Matryoshka doll is a forensics puzzle worth 30 points.

Description:

Matryoshka dolls are a set of wooden dolls of decreasing size placed one inside another. What's the final one?

This puzzle provides the following JPG file dolls.jpg

On first glance, this image is fairly large at ~652kb. First, I tried using exiftool, but nothing interesting was gleaned from the output. Also, file showed that this isn’t really a JPG:

dolls.jpg: PNG image data, 594 x 1104, 8-bit/color RGBA, non-interlaced

Running strings against dolls.jpg showed what appeared to be a file name: base_images/2_c.jpg

Scrolling through this with a hex editor, I saw the header to a zip file, which looks like it contains the aforementioned file:

To pull out the embedded zip file within dolls.jpg, I used binwalk.

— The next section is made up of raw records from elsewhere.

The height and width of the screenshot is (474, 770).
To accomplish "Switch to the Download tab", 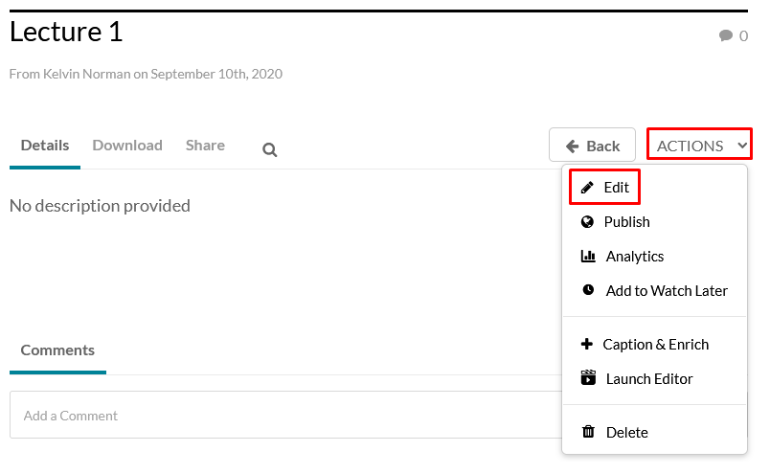I will coord(127,146).
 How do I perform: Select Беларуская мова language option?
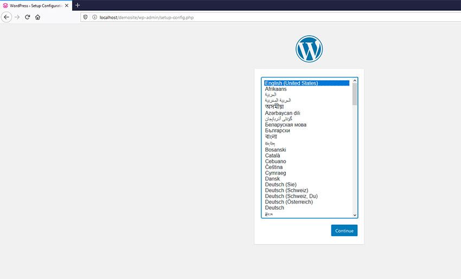coord(285,125)
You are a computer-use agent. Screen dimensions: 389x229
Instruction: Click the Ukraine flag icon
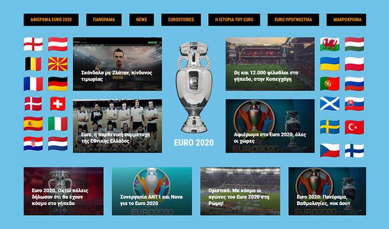coord(330,64)
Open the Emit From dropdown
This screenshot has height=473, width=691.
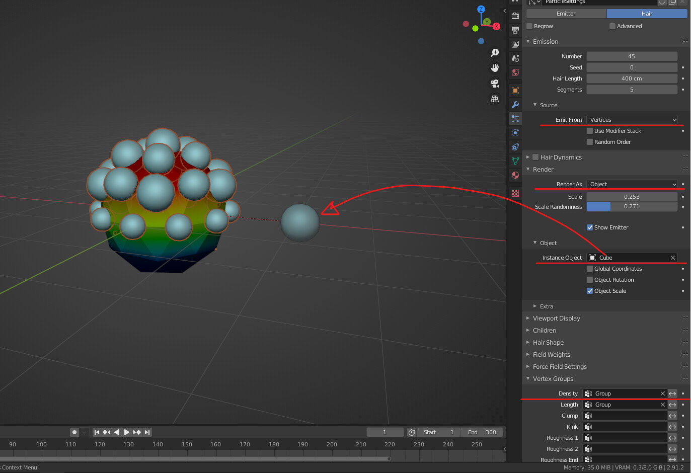point(632,120)
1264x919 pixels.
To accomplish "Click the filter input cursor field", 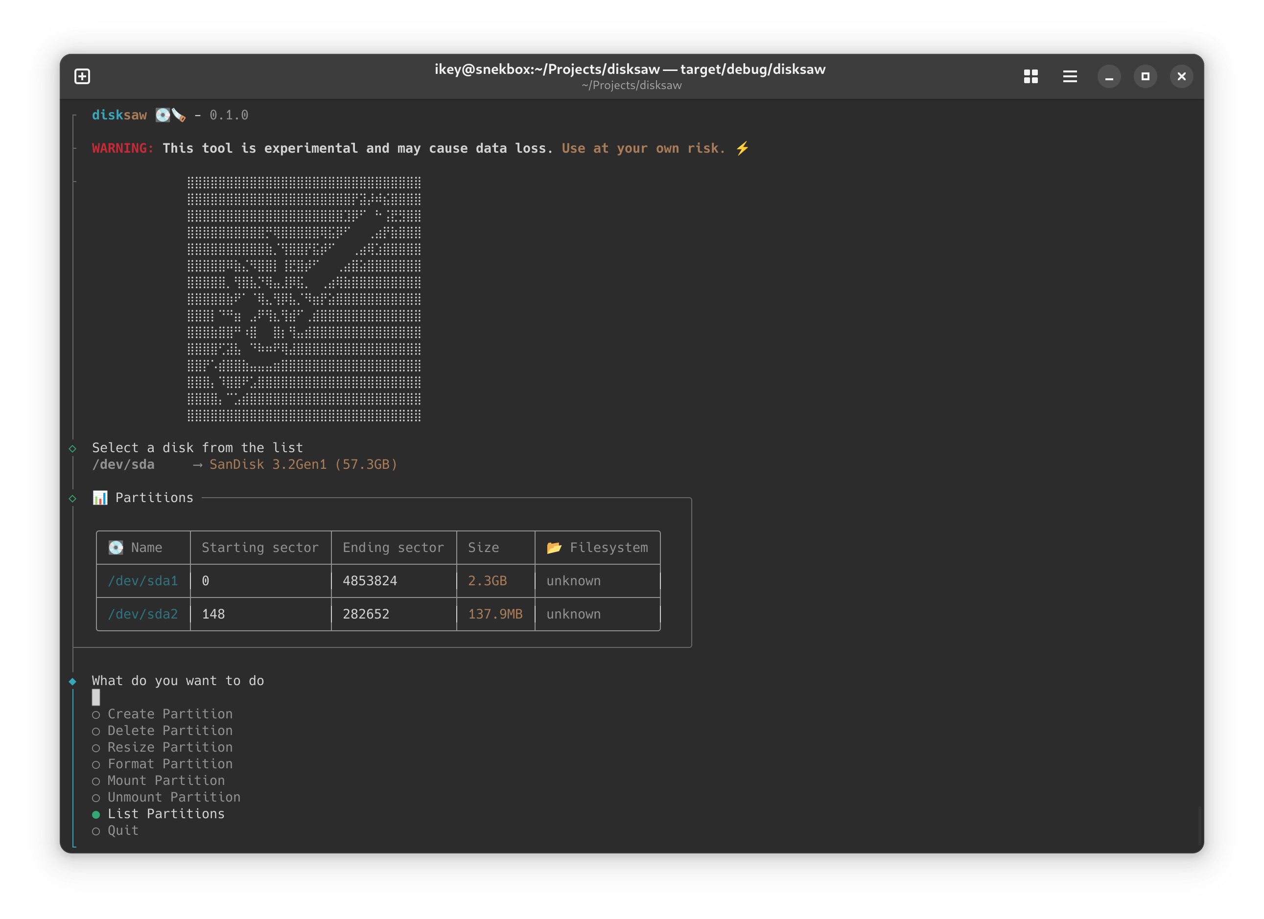I will coord(96,697).
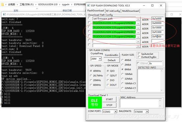182x122 pixels.
Task: Click the browse button for 0x00000 firmware row
Action: [138, 23]
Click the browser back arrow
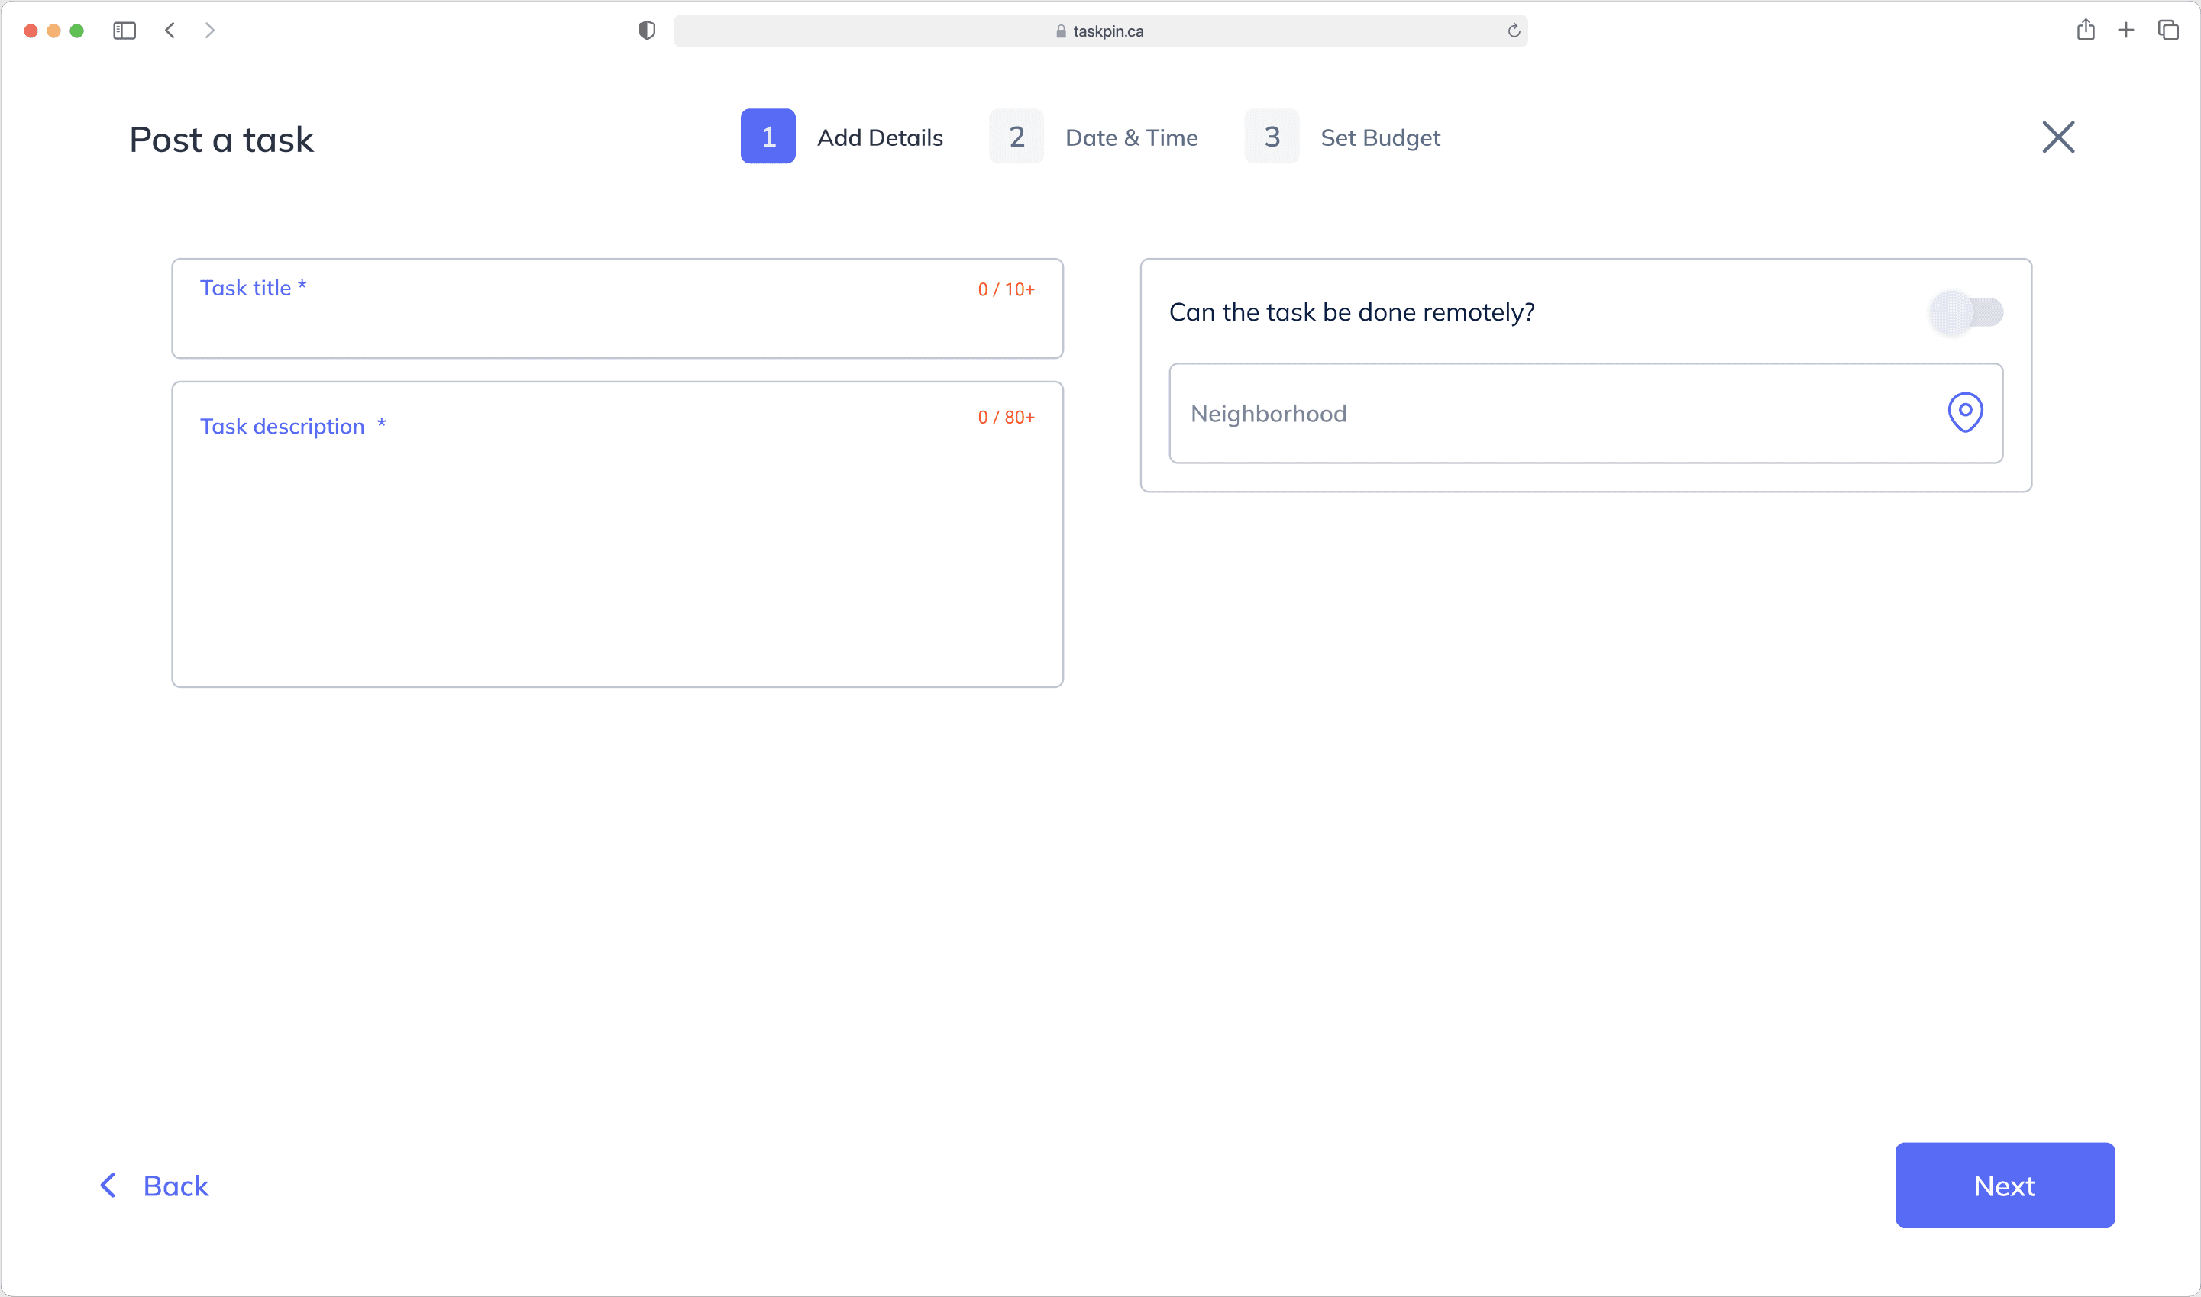This screenshot has height=1297, width=2201. [170, 31]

This wasn’t installed on my machine yet, so I installed it with apt install binwalk.

Using binwalk -e dolls.jpg, I was able to extract another picture of a smaller doll, which also had a zip file embedded within it. This doll looked the same as the original picture, but slightly smaller. True to its name, this smaller doll had another zip containing another image of a smaller doll inside.

Repeating this process four times eventually yielded flag.txt, which revealed the flag.